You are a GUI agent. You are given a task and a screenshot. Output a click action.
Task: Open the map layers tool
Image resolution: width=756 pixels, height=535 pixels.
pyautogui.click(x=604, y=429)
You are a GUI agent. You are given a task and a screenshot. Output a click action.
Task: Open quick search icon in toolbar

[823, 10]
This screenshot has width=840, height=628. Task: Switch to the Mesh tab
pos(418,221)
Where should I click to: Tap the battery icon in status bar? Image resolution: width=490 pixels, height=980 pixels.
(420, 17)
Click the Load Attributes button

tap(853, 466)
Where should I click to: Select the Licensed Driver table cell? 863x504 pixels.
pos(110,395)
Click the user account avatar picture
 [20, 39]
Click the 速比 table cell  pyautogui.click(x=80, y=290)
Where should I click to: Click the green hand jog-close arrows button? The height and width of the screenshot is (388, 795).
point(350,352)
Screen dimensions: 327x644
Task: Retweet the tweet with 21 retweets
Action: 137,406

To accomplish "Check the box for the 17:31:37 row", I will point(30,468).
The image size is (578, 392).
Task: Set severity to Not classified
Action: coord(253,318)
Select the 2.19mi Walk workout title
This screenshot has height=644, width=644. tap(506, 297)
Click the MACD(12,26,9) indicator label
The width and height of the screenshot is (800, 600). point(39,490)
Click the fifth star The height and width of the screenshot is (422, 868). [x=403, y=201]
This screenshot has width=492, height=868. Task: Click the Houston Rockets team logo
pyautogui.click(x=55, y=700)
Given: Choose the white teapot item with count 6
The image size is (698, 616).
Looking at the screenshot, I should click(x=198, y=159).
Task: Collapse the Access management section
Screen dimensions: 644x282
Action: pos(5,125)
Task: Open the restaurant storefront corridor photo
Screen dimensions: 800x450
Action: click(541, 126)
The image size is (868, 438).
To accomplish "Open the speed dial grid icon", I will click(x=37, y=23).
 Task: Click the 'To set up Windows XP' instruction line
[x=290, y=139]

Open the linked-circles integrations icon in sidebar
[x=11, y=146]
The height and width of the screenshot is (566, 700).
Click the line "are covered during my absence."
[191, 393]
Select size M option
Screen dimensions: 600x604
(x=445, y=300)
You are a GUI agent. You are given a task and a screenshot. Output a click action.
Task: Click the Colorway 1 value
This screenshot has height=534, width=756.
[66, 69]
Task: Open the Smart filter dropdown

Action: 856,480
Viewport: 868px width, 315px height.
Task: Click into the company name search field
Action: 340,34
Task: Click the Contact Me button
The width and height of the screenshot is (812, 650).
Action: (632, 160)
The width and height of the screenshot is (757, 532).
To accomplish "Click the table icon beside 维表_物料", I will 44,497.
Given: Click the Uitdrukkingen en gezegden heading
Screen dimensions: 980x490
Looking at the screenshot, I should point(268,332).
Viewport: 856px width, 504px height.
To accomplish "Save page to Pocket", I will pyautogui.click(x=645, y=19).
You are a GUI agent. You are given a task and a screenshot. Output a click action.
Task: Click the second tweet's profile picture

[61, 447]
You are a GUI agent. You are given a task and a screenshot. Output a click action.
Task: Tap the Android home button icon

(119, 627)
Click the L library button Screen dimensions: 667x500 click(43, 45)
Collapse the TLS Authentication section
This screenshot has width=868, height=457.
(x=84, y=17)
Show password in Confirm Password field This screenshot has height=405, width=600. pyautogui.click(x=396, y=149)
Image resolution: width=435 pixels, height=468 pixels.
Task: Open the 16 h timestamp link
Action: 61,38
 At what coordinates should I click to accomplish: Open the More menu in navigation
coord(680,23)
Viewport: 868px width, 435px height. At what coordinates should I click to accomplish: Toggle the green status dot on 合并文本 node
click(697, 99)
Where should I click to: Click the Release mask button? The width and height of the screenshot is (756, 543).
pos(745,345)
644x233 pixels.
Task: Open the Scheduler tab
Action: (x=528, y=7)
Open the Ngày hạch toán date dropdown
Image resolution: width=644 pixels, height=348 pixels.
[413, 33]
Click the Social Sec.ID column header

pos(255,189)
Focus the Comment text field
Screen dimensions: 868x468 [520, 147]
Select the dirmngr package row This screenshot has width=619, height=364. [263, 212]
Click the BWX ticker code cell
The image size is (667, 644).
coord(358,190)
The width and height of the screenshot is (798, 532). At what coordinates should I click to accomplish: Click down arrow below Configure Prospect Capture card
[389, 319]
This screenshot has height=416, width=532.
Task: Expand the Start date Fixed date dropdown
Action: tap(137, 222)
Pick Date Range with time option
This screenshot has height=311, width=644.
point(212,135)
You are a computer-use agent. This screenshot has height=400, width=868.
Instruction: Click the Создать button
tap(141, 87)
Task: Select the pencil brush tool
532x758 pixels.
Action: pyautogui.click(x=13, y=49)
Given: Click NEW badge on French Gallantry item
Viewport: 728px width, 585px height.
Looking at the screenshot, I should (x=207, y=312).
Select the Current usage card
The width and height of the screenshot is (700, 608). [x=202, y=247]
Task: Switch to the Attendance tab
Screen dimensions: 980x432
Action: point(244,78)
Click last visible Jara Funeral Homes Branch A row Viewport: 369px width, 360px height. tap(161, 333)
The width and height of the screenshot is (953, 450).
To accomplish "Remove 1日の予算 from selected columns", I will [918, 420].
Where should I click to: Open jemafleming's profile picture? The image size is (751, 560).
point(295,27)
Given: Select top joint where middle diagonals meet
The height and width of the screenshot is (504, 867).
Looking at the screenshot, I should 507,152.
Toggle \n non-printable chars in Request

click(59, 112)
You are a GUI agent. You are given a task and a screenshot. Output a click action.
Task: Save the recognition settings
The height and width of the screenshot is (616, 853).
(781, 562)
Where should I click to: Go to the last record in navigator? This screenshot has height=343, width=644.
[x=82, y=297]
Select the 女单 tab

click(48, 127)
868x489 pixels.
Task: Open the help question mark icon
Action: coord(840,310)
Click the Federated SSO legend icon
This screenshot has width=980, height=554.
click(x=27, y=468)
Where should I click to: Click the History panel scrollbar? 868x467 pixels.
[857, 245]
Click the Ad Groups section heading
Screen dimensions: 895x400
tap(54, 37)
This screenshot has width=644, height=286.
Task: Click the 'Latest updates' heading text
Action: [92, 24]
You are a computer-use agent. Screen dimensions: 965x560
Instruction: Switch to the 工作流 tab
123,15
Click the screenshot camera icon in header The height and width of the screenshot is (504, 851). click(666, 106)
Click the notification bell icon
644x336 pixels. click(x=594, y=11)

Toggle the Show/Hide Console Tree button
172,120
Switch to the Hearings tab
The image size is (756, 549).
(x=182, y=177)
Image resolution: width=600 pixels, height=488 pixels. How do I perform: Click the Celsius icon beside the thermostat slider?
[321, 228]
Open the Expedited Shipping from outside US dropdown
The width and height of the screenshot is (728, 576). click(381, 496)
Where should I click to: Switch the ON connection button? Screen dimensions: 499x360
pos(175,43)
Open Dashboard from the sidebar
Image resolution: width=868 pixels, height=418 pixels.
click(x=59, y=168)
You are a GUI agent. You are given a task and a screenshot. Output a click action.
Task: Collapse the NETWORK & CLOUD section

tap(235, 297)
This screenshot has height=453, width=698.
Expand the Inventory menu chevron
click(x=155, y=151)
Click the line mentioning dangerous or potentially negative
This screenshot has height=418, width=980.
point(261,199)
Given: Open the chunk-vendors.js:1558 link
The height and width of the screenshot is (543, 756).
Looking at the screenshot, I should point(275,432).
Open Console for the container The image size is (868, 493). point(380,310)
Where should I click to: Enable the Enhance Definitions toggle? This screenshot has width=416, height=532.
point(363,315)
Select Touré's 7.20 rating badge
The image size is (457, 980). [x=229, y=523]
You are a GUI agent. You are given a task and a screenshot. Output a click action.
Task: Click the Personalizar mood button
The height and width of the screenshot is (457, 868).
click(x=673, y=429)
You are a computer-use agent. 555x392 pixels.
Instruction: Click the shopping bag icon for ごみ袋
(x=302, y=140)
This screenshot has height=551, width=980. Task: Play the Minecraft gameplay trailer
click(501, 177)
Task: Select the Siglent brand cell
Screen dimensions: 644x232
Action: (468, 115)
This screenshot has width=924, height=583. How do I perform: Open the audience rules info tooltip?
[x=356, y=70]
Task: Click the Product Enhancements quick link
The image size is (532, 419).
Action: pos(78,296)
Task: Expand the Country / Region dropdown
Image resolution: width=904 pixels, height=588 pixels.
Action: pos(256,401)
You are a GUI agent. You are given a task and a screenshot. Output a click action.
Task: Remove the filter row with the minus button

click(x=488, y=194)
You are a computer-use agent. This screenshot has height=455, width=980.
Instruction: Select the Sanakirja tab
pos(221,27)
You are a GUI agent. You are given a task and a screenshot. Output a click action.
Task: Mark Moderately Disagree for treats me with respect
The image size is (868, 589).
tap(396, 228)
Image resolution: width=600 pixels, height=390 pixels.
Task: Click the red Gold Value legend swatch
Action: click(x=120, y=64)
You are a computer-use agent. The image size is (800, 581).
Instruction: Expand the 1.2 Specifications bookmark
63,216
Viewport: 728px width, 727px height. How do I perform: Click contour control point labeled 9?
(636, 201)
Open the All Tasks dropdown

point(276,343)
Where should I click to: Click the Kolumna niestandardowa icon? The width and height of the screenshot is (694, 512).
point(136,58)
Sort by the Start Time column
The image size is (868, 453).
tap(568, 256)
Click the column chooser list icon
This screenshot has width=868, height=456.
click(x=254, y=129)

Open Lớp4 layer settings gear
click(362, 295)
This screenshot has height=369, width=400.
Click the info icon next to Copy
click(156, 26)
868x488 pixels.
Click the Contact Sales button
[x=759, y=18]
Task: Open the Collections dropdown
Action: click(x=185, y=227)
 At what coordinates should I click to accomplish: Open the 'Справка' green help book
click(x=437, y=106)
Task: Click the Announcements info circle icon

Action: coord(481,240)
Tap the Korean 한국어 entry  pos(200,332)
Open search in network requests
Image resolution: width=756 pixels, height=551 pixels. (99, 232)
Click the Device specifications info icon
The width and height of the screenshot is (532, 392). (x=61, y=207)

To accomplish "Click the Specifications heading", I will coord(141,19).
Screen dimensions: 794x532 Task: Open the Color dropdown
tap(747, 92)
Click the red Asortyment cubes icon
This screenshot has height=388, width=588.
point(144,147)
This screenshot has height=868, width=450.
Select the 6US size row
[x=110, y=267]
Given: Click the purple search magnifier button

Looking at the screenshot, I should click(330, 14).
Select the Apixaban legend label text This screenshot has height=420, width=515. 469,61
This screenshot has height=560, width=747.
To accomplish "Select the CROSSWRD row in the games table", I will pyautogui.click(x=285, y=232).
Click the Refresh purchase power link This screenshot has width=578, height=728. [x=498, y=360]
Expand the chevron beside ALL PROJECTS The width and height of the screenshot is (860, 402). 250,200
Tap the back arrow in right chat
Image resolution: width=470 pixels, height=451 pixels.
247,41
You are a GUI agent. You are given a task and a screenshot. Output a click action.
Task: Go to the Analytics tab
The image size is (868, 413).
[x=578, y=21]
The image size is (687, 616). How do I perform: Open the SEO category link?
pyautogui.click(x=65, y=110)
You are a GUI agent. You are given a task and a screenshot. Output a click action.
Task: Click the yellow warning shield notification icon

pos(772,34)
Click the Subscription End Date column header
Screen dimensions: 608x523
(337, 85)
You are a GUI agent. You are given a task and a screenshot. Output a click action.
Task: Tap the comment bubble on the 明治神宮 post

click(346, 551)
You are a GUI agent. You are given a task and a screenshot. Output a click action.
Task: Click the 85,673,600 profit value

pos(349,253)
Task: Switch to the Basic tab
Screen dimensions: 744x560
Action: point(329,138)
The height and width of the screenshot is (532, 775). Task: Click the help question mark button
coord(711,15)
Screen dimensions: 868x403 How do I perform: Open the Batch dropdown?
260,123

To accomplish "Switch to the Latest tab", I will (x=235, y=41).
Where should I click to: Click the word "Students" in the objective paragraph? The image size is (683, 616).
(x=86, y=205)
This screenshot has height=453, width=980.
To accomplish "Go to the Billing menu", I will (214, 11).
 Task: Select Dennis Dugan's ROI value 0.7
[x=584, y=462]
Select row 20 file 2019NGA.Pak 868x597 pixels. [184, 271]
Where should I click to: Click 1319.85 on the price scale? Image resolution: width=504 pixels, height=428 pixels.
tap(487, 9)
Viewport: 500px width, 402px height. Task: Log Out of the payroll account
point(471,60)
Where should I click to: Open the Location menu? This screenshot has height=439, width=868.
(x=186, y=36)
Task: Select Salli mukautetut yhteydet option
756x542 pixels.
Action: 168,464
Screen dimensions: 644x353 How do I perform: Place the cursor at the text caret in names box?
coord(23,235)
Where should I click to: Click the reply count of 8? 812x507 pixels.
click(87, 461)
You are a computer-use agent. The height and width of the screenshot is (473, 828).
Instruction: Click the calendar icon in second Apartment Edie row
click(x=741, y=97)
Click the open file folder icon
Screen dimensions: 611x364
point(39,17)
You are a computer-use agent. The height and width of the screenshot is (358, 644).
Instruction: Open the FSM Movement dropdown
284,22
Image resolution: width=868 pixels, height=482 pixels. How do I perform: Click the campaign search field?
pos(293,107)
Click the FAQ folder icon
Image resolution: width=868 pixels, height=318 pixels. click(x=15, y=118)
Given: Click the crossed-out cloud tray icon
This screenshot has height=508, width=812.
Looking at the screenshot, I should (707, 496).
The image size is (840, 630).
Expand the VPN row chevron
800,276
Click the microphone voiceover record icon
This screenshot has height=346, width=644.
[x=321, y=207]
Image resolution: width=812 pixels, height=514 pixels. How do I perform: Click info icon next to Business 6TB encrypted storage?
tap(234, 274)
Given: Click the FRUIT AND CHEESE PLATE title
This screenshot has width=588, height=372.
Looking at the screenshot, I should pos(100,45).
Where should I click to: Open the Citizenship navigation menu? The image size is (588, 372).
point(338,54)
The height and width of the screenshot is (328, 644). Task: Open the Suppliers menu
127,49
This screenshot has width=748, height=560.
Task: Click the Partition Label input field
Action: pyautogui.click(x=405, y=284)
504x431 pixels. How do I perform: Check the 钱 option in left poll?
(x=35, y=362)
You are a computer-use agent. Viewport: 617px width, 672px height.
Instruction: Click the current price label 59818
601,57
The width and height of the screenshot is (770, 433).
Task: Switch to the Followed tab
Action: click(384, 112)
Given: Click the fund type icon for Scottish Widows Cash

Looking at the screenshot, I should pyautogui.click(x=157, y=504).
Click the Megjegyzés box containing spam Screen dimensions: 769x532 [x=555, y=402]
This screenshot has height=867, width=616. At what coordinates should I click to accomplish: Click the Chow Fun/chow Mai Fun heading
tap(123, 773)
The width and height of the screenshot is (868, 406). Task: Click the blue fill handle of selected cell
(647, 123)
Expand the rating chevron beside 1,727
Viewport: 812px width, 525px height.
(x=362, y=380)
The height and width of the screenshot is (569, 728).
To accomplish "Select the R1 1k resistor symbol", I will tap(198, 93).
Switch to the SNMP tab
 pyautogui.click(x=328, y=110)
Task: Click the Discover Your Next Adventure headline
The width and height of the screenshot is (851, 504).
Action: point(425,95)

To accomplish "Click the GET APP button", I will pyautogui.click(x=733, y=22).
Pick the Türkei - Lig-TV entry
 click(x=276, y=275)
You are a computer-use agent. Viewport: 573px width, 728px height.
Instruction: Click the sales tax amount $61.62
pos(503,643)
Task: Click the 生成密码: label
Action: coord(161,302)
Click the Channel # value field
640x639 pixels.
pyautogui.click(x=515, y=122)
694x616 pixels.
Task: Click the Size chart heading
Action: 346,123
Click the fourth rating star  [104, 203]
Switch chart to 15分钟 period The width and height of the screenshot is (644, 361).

- - - -

=== What to work on ===
Copy out only the lines of the records above from the one with "Given: Click the crossed-out cloud tray icon" through the one with "Given: Click the FRUIT AND CHEESE PLATE title", exactly as they stand, both included.

=== Response ===
Given: Click the crossed-out cloud tray icon
This screenshot has height=508, width=812.
Looking at the screenshot, I should (707, 496).
The image size is (840, 630).
Expand the VPN row chevron
800,276
Click the microphone voiceover record icon
This screenshot has height=346, width=644.
[x=321, y=207]
Image resolution: width=812 pixels, height=514 pixels. How do I perform: Click info icon next to Business 6TB encrypted storage?
tap(234, 274)
Given: Click the FRUIT AND CHEESE PLATE title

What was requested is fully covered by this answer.